Please change "Where should I click to" to "Where do I click to" wherever it appears in the material below, and write out the full material again with nothing else altered.

+===+

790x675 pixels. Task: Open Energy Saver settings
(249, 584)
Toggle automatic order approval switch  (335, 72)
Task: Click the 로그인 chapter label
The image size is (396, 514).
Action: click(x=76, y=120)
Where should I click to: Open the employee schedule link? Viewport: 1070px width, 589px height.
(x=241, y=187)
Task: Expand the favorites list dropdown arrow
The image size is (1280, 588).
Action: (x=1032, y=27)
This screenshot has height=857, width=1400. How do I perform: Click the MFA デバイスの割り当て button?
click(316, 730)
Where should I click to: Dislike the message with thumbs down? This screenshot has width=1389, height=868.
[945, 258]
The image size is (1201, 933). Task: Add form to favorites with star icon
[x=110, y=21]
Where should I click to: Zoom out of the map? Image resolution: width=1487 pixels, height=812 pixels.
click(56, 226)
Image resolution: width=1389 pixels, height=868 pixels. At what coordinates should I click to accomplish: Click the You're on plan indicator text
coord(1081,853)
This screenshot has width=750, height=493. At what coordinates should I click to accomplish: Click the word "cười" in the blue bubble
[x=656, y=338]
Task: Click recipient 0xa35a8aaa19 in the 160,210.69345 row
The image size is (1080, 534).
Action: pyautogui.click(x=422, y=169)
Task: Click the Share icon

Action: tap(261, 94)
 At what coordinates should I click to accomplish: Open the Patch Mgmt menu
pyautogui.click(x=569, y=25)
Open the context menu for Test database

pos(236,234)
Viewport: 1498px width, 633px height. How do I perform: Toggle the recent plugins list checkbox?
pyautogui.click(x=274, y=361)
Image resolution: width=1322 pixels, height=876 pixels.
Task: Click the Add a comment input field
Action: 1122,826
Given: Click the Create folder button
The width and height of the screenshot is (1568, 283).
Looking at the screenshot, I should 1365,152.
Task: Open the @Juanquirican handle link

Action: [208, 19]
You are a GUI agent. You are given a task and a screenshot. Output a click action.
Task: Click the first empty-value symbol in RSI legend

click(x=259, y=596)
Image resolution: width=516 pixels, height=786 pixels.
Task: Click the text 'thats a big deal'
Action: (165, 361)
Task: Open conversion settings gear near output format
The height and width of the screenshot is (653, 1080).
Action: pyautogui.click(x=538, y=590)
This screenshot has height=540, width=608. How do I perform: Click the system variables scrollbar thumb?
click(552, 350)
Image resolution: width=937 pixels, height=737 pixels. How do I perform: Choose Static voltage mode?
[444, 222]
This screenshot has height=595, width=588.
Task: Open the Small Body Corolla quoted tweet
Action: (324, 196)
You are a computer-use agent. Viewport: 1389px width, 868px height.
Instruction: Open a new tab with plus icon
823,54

+===+

ANSWER TO THIS TASK —
790x675 pixels. Task: Open Energy Saver settings
(249, 584)
Toggle automatic order approval switch  (335, 72)
Task: Click the 로그인 chapter label
The image size is (396, 514).
Action: click(x=76, y=120)
Where do I click to: Open the employee schedule link? Viewport: 1070px width, 589px height.
(x=241, y=187)
Task: Expand the favorites list dropdown arrow
The image size is (1280, 588).
Action: (x=1032, y=27)
This screenshot has height=857, width=1400. How do I perform: Click the MFA デバイスの割り当て button?
click(316, 730)
Where do I click to: Dislike the message with thumbs down? This screenshot has width=1389, height=868.
[945, 258]
The image size is (1201, 933). Task: Add form to favorites with star icon
[x=110, y=21]
Where do I click to: Zoom out of the map? Image resolution: width=1487 pixels, height=812 pixels.
click(56, 226)
Image resolution: width=1389 pixels, height=868 pixels. At what coordinates should I click to accomplish: Click the You're on plan indicator text
coord(1081,853)
This screenshot has width=750, height=493. At what coordinates should I click to accomplish: Click the word "cười" in the blue bubble
[x=656, y=338]
Task: Click recipient 0xa35a8aaa19 in the 160,210.69345 row
The image size is (1080, 534).
Action: pyautogui.click(x=422, y=169)
Task: Click the Share icon

Action: tap(261, 94)
 At what coordinates should I click to accomplish: Open the Patch Mgmt menu
pyautogui.click(x=569, y=25)
Open the context menu for Test database

pos(236,234)
Viewport: 1498px width, 633px height. How do I perform: Toggle the recent plugins list checkbox?
pyautogui.click(x=274, y=361)
Image resolution: width=1322 pixels, height=876 pixels.
Task: Click the Add a comment input field
Action: 1122,826
Given: Click the Create folder button
The width and height of the screenshot is (1568, 283).
Looking at the screenshot, I should 1365,152.
Task: Open the @Juanquirican handle link

Action: [208, 19]
You are a GUI agent. You are given a task and a screenshot. Output a click action.
Task: Click the first empty-value symbol in RSI legend

click(x=259, y=596)
Image resolution: width=516 pixels, height=786 pixels.
Task: Click the text 'thats a big deal'
Action: (165, 361)
Task: Open conversion settings gear near output format
The height and width of the screenshot is (653, 1080).
Action: pyautogui.click(x=538, y=590)
This screenshot has height=540, width=608. How do I perform: Click the system variables scrollbar thumb?
click(552, 350)
Image resolution: width=937 pixels, height=737 pixels. How do I perform: Choose Static voltage mode?
[444, 222]
This screenshot has height=595, width=588.
Task: Open the Small Body Corolla quoted tweet
Action: (324, 196)
You are a computer-use agent. Viewport: 1389px width, 868px height.
Instruction: Open a new tab with plus icon
823,54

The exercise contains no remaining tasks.